His haste to embark on such a rash expedition, coupled with the abundance of cash at his disposal, soon have the police speculating about the possibility of the fastidious fellow being the perpetrator of a recent London bank robbery. Private detective Mr. Fix (Robert Newton) is so sure of Fogg's guilt that he tails their journey in hopes of getting an opportunity to arrest the aristocrat -- and collect the offered reward.
Blissfully unaware, the unflappable man plods his path, completely confident his ingenuity and money can surmount any obstacle. By hot-air balloon, boat, train, and elephant, the intrepid pair wends their way, making a few detours to fight bulls in Spain, rescue a Princess condemned to death in India, and check out the can-can dancers in San Francisco.
The film takes time for sightseeing as well. Shot in Todd A-O (a wide angle, 70mm film process pioneered by the movie's producer Michael Todd), the travel log offers many panoramic scenery shots and first person camera angles of riding the rails, drifting in a balloon and the like.
Yet that's not the only tourist attraction to be found here. The other is spotting the stars. Remembered as a smooth-talking salesman, Michael Todd coined the phrase "Cameo Appearance" for this production, and talked many entertainment celebrities into filling small "gem-like" roles. The first feature to do so, film buffs will enjoy identifying these famous folks from the fifties. (The DVD menu includes commentary and a section that identifies these notable personalities.)

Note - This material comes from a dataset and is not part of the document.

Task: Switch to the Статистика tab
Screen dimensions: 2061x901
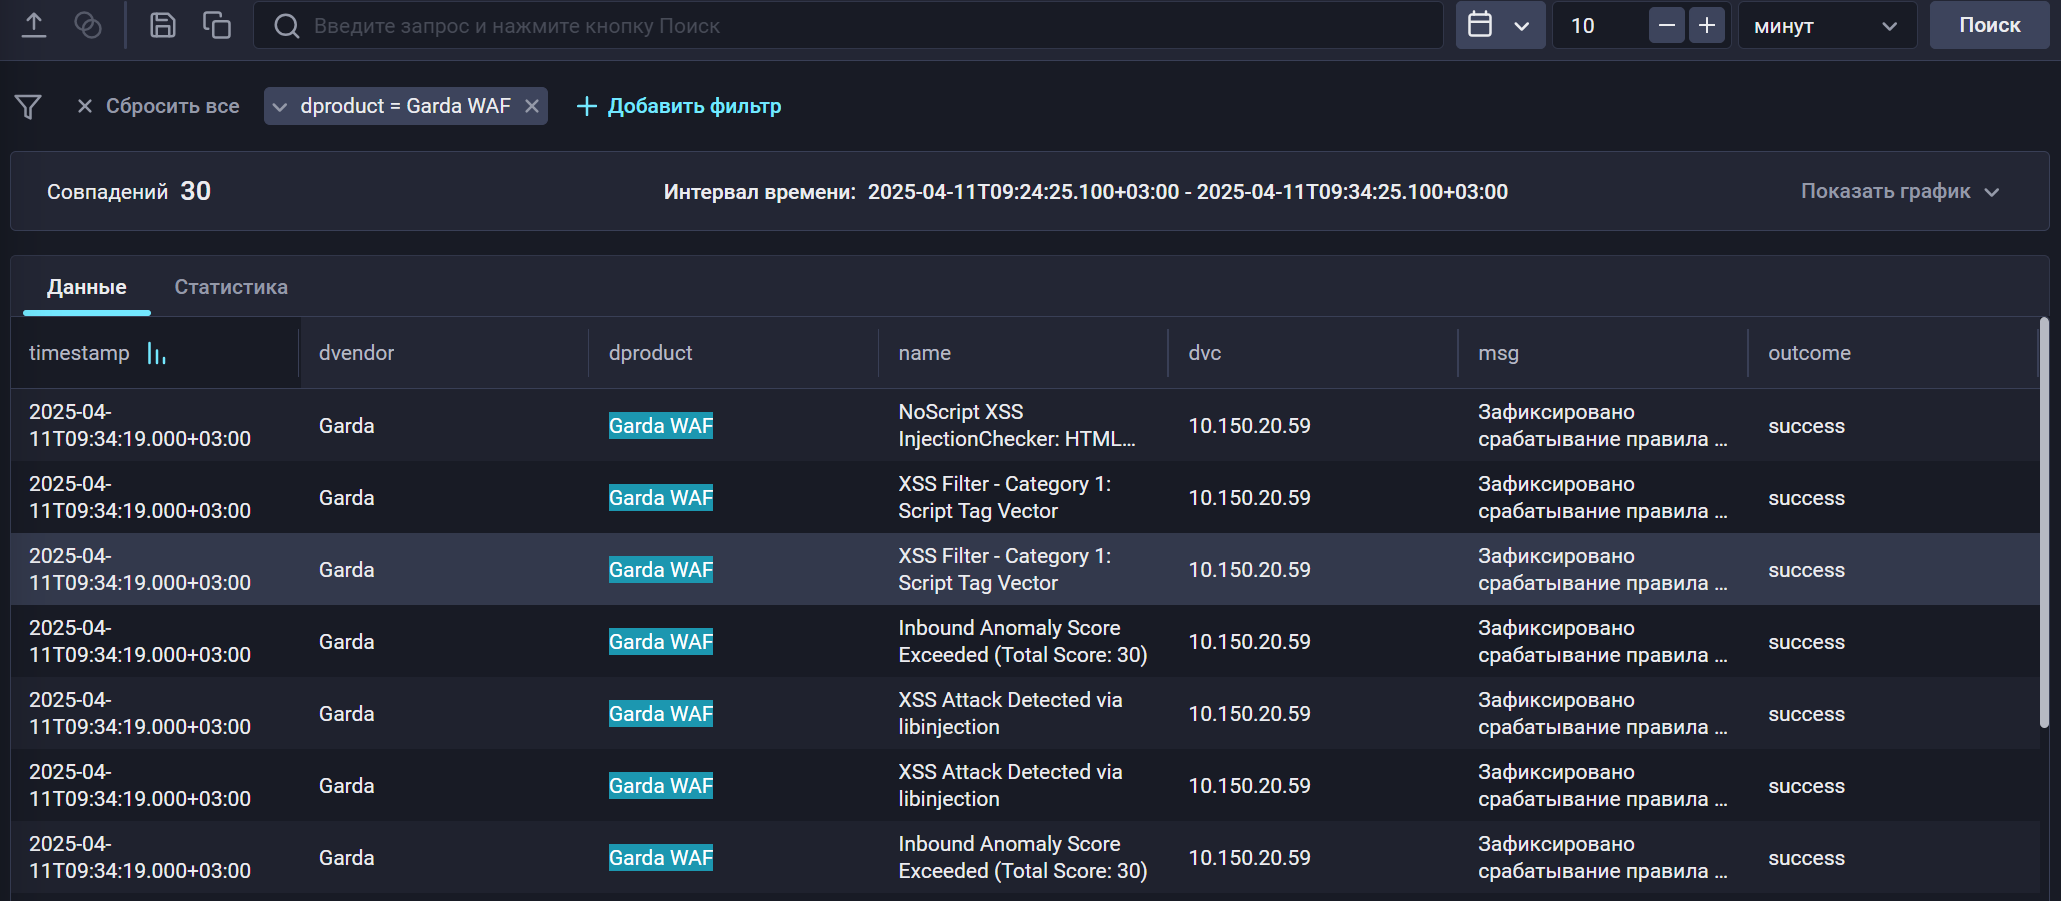Action: (x=231, y=287)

However, as that's the most exciting part of the trip, the causal observer may feel like it takes 80 days to watch this three-hour, low-plot epic. Other viewer concerns include the womanizing Passepartout, some scanty female costumes and mild innuendo, as well as portrayals of people drinking and smoking. The movie's worst offence is its political incorrectness. A shootout with North American aboriginals and references to natives of India as heathens are amongst the most glaring. Casting choices may cause questions too. How did Shirley MacLaine land the part of an Indian Princess?

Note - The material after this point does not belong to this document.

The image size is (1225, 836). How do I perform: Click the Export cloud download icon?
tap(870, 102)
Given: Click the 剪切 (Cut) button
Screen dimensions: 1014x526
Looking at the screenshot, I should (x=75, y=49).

The other obvious issue is that gambling is the primary premise of the story, both on and off the screen (as explained in the DVD bonus materials). Michael Todd, who won and lost several fortunes in his lifetime, bet everything he had on this high-risk adaptation of Jules Vern's novel. 1957 proved to be his lucky year. He not only won the "Best Picture" Oscar for Around the World in 80 Days, but also the hand of Elizabeth Taylor. This turned out to be his final hurrah, as he died in a plane crash in March of 1958.
Although the world has gotten a lot smaller since the book was written in 1873, or this landmark movie was made in 1956, the secret to enjoying this story remains the same: Remember, it is the voyage -- not the destination --that matters most.
Discussion Ideas After The Movie
Teaching ideas and topics to discuss about Around The World In 80 Days.
The film captures an attitude of British supremacy (sometimes with some sarcasm), which was likely prevalent in 1872. Is it likely pound notes would be accepted or viewed as valuable in the various countries Fogg travels through?
What is immortality? Michael Todd contributed to the film industry with the Todd A-O technology, and the various Cameo performers who can be spotted here were well known at the time this movie was made. Still, how many of these people are you familiar with today? If you were to leave a legacy, what things would you like to be remembered for?